For the second year in a row, WPI took home top honors in last week’s International Robotic Sailing Competition SailBot 2018.
With a total of 43.4 points (a second-place entry from Maryland’s Broadneck High School garnered 34.6 points), WPI’s SailBot team came in first in three of the five challenges it scored in and second place in the other two, says Ken Stafford, co-advisor to the WPI team, avid sailor, and professor of robotics engineering.
WPI’s win caps off a year of intense work on the team’s vessel and robotic operations. A combination of instinct, intuition, and knowledge helps sailors navigate through all kinds of unpredictable conditions. Roboticists, on the other hand, rely on extensive computations and calculations to make their robots move. SailBot requires both skill sets to maneuver unmanned boats through a series of races and challenges.
The competitors in the 12th annual event, held this year from June 11 to 15, hail from all over North America. Teams put their vessels through the paces of both remote-controlled and autonomous races to bring home the coveted trophy.
The name of the game at SailBot is unpredictability. “You are at the whim of what Mother Nature’s going to throw at you every day,” says William Michalson, professor of electrical and computer engineering and one of the faculty advisors to WPI’s SailBot entry. And while the boat is designed to withstand up to 2-foot seas and 20-knot winds, they would rather not have to.
This is WPI’s third year of participating and last year’s team came in first in SailBot 2017 in Annapolis, Md. Because of that win, WPI hosted this year’s event at Regatta Point Community Sailing at Lake Quinsigamond.
Riding the Wave of Victory
WPI’s SailBot team appreciated the thrill of victory last year, but they still wanted to make a better boat. To that end, they hit the water with an entirely new vessel and incorporated everything from working with fiberglass to coding to sailing knowledge. The testing and restructuring is an important part of the process, says Michalson. “When something goes wrong, the instinct might be to fix the surface,” he says. “As an advisor, I always say, ‘Let’s answer the question of why did something break?’ That analysis is not trivial.”
Connections to real-world problems reinforce the methods of the WPI Plan. “It’s the application of what we are learning in class on the real world,” says Jordan Burklund, who. like his teammates, recently graduated. “It’s figuring out why things are the way they are.”
Stafford believes team members need to be sailors and engineers, so many of them have taken his sailing PE class at least once. “It’s important to understand the physics associated with sailing,” Stafford says. “When you steer a wheel straight on a car, the car goes straight; but not a sailboat. Then there are the complexities of robotics control. You can’t just set it and forget it.”

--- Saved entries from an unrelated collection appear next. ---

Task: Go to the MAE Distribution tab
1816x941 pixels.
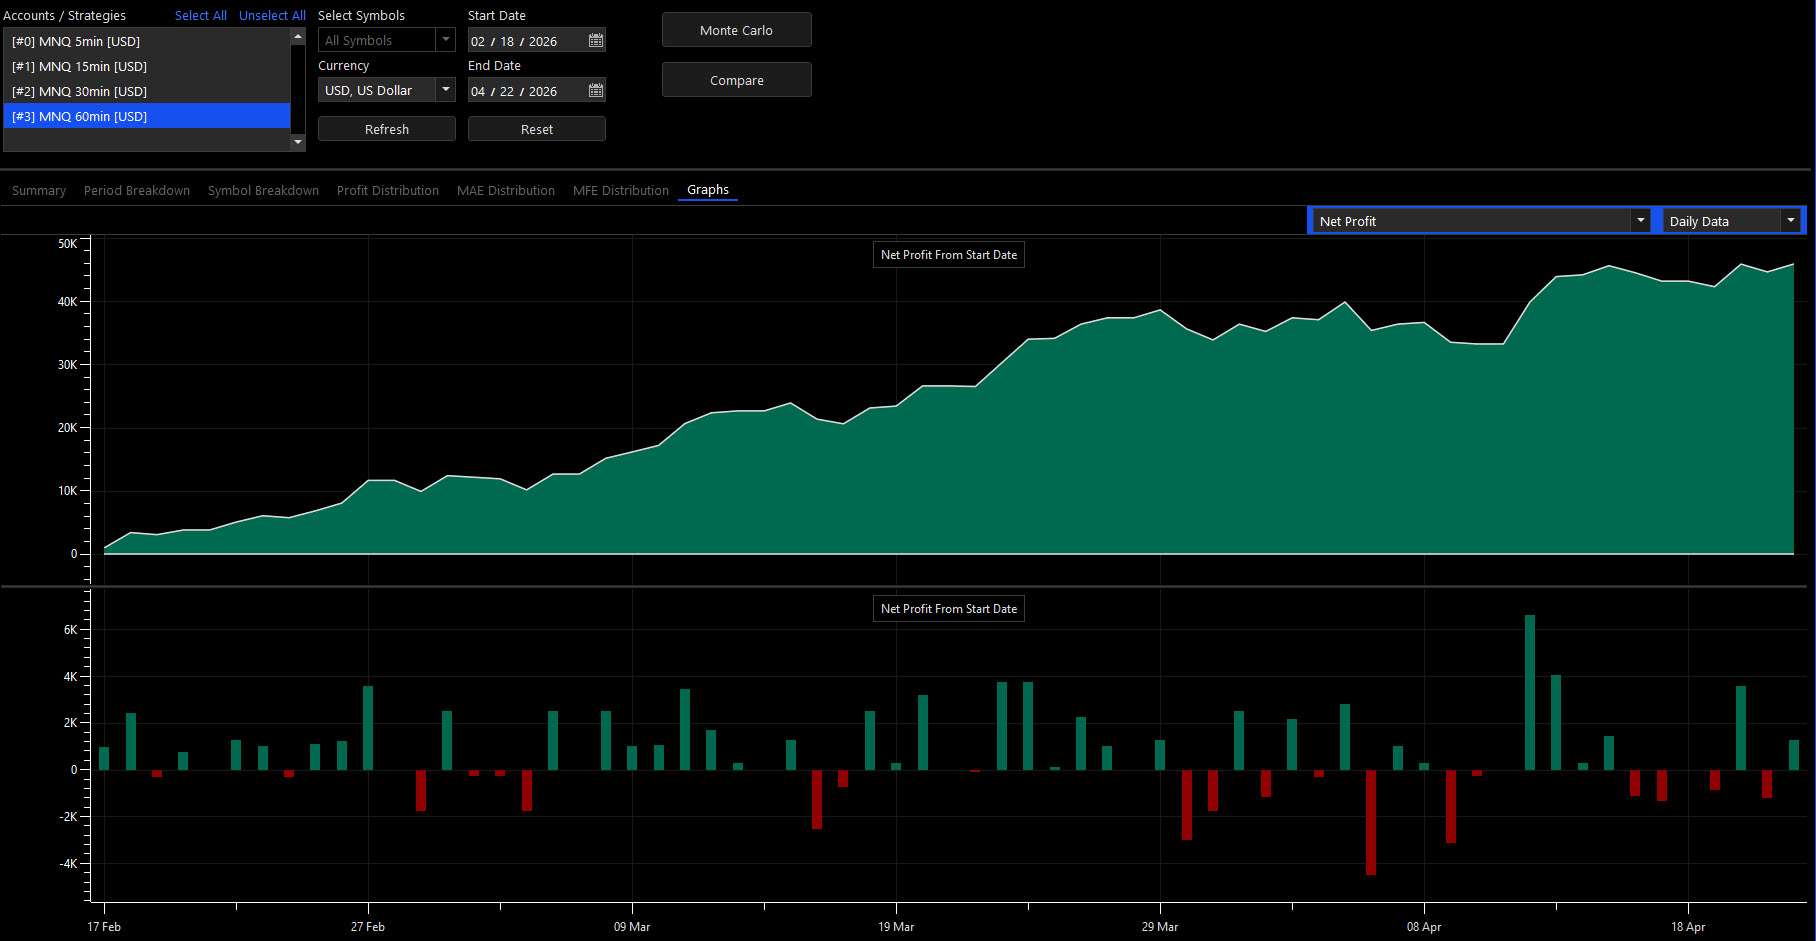Action: [506, 190]
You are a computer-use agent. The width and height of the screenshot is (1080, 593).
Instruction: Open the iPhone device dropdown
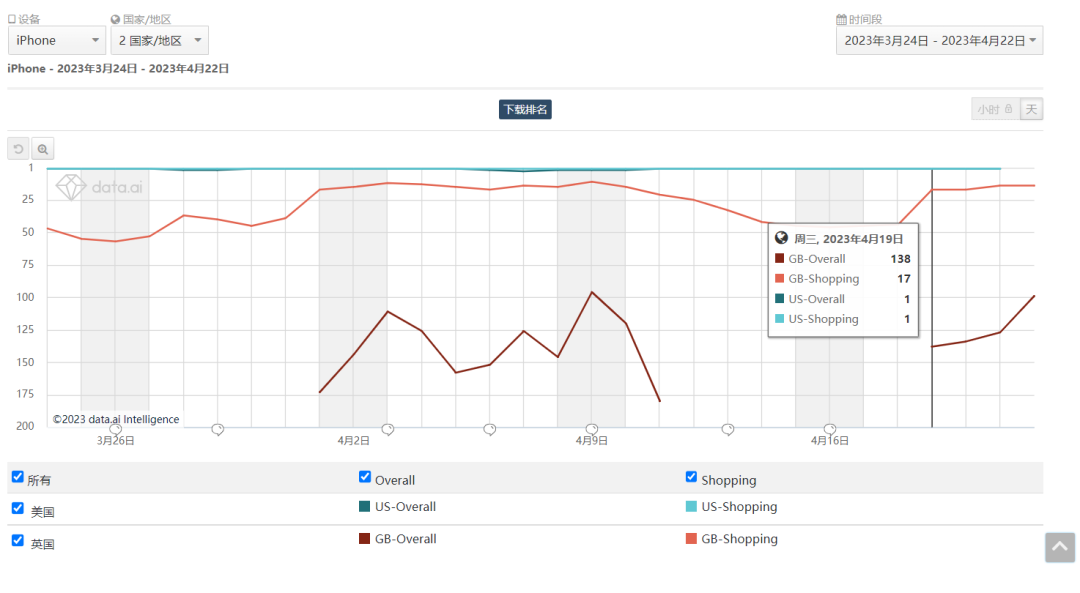[57, 40]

Team members can operate the boat remotely from shore, but in many events, the boat operates autonomously. “The complexity of this project forced us to go beyond what we learned in class,” says Hans Johnson.
The vessels aren’t just for pure fun—they are developed with the potential to be used eventually in open waters for oceanographic research purposes including ocean surveillance and pollution monitoring. The constant tweaks and changes get the boats even closer to larger uses. As teams realize ways to improve performance, they make adjustments—both to the structure and to the electronics—to help that along. James Kuszmaul says each piece makes a difference. “Some of the code is the same this year," he says, "but we changed most of it.”
Team member Liam Shanahan says his mechanical engineering degree came in handy, but it was his sailing experience that really gave him perspective on SailBot. Combined with his teammates’ knowledge, they drew on each other’s strengths. When Shanahan joined the team, he was especially curious to see how his teammates, who identify as roboticists first, handled some of the challenges. “I focused on the boat itself,” he says. “They focused on making a high-performance robot, but not necessarily a high-performance sailboat. I concentrated on getting a high-performance sailboat.”
SailBot includes races that pit teams against their own personal times and others where teams compete to win. Other matches include fleet races; a station-keeping challenge; precision navigation tests; payload, collision, avoidance, search tests; and an hours-long endurance challenge. Open to those from secondary schools, undergraduate programs, and graduate programs, and to individuals and company teams, this year’s teams were from North America, but previous years’ competitors have come from as far away as Wales and Brazil.
With a robotic sailing vessel, the marine challenges add complexity, but also a nuance that isn’t generally found in the more rough-and-tumble robotics competitions. “Lots of us like it because it’s more elegant and looks more ergonomic,” says Shanahan. “It’s not BattleBots.”
For many students, this connection between the technical and the natural worlds is new. “It’s cool to combine what I am passionate about—the sailing and the robotics,” says Shanahan. “I didn’t think it was possible until I heard about this project.”